(Reuters) -Vanda Pharmaceuticals said on Thursday the U.S. Food and Drug Administration declined to approve its drug to treat a type of stomach condition that disrupts digestion and called for additional studies.
Shares of the company fell about 14% to $4.26 in premarket trading.
Vanda (NASDAQ:VNDA) was seeking the health regulator's nod for the drug, tradipitant, to treat symptoms of gastroparesis, a condition characterized by delayed gastric emptying.
The disease is associated with symptoms such as severe nausea, vomiting, and difficulty finishing a normal meal.

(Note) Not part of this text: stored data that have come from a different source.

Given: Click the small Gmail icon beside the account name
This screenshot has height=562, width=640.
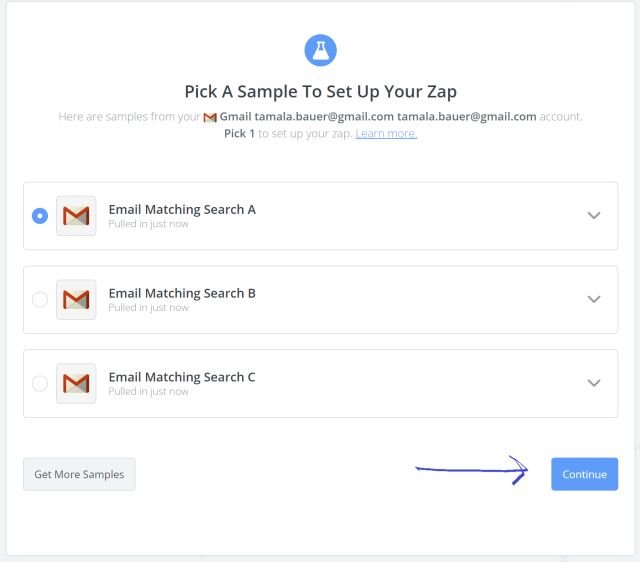Looking at the screenshot, I should pyautogui.click(x=210, y=118).
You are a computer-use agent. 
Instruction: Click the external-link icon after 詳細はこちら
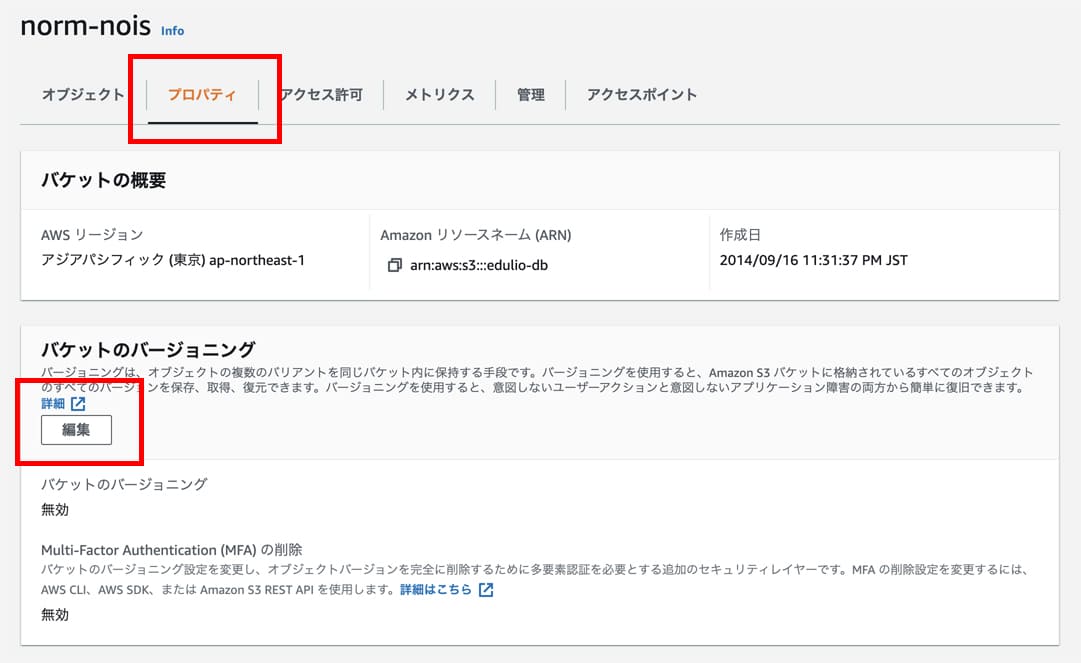[x=486, y=590]
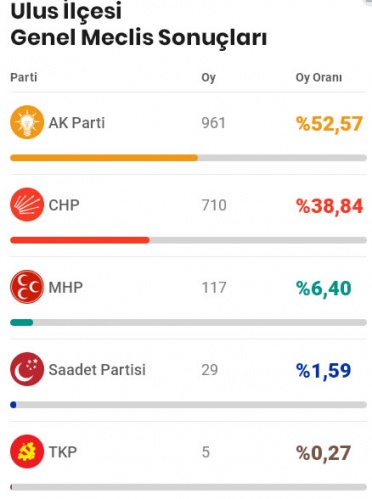Click the AK Parti light bulb logo

[x=27, y=122]
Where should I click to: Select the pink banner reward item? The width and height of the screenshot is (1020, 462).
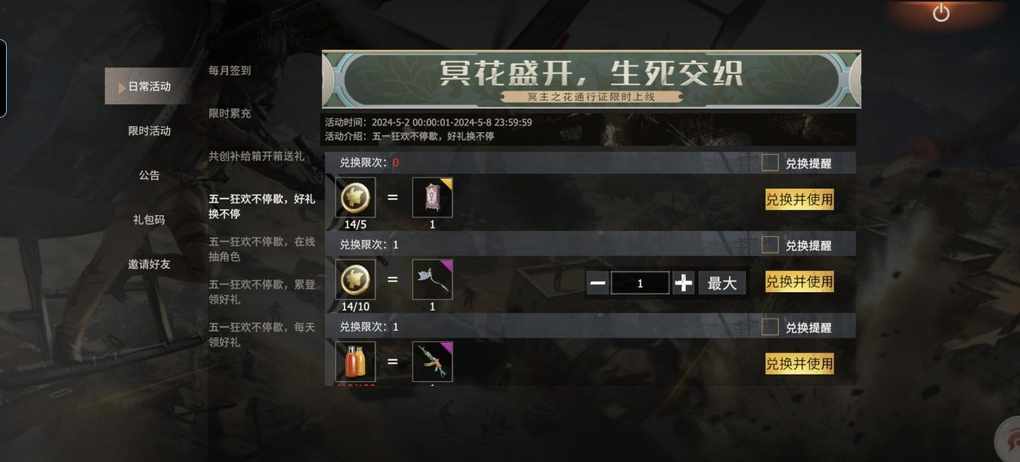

The decision comes as another setback for Vanda after the FDA declined to expand the approval of its drug Hetlioz to treat insomnia earlier this year.
In response to FDA's rejection, the company said the additional studies required by the FDA had a design that was "inconsistent with the advice of key experts in the field", adding that it will continue to pursue the drug's approval.
Vanda has repeatedly requested the FDA to convene a panel meeting of experts to review the drug, but the regulator has refused to do so, it said.
Tradipitant, which Vanda licensed from Eli Lilly (NYSE:LLY), failed to meet the main goal of change in the severity of nausea, compared to placebo, at 12 weeks in a late-stage trial.
Vanda still needs to meet the FDA's request for additional animal studies and long-term safety data, raising the question if the drug can be prescribed for chronic use, Jefferies analyst Andrew Tsai said.
The FDA had imposed a partial clinical hold on tradipitant, preventing trials longer than 12 weeks due to safety concerns.
It is also studying the drug to prevent vomiting during motion sickness and plans to submit a separate application for it later this year.